:: WORK REQUIRED ::
Every line from the one with "This screenshot has height=640, width=748." through the end of the entries below must be retyped exactly, and only those lines. The pictures are not part of the copy.

(Stored items)
/---

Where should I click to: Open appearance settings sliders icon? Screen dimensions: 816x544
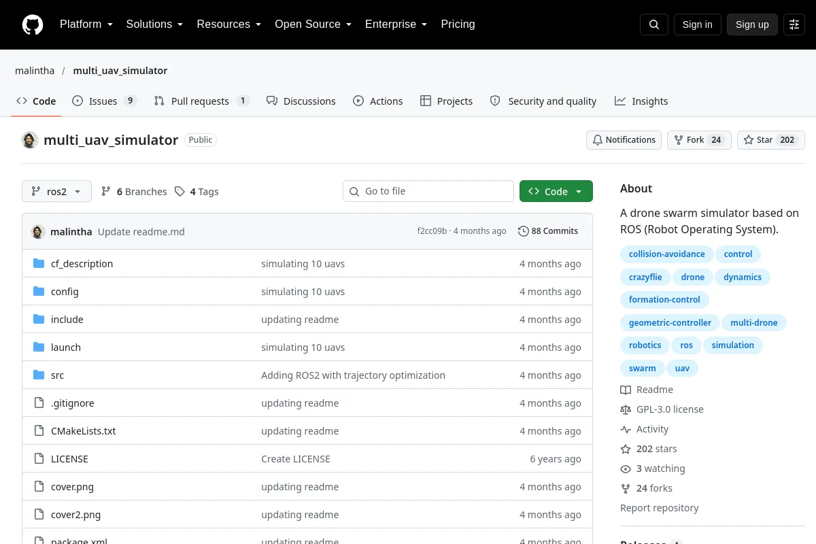[x=794, y=24]
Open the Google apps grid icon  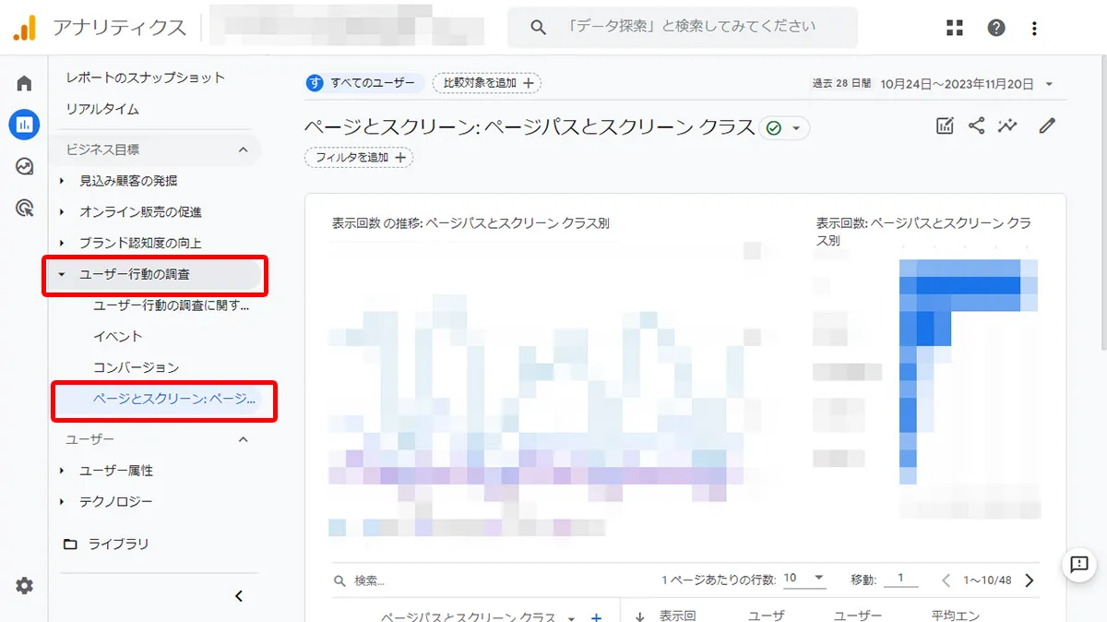tap(955, 27)
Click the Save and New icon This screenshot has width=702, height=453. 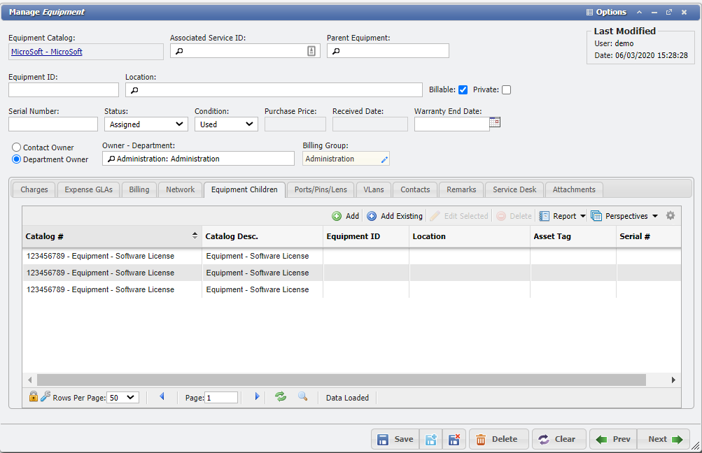click(431, 440)
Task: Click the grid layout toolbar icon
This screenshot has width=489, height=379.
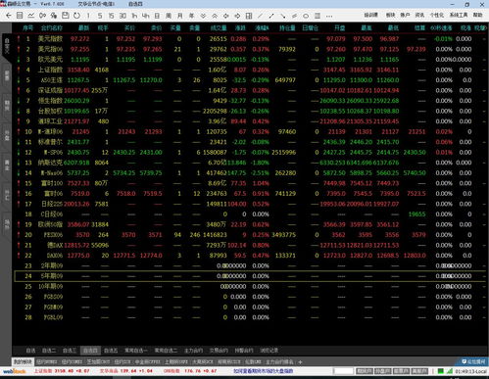Action: pos(249,16)
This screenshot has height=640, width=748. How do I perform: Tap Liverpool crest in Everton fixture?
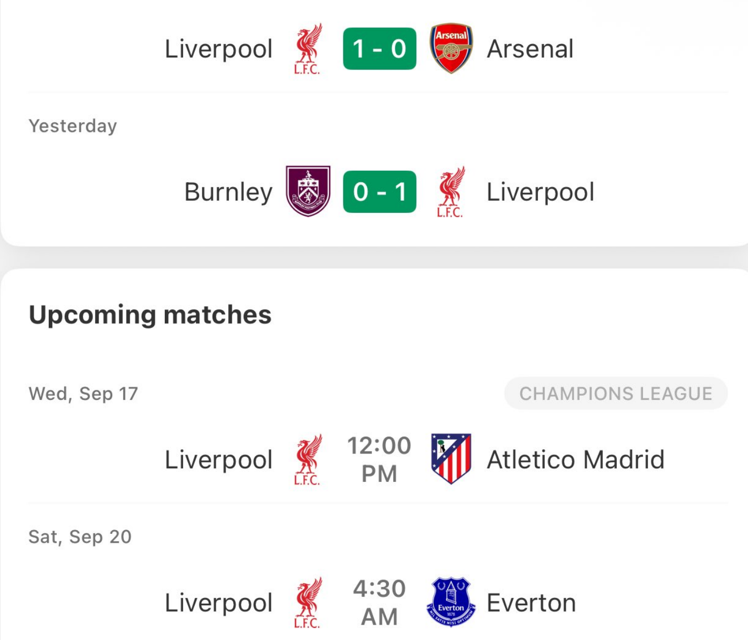(x=308, y=603)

\---

:: YOUR SOLUTION ::
This screenshot has height=640, width=748. How do I perform: Tap Liverpool crest in Everton fixture?
(x=308, y=603)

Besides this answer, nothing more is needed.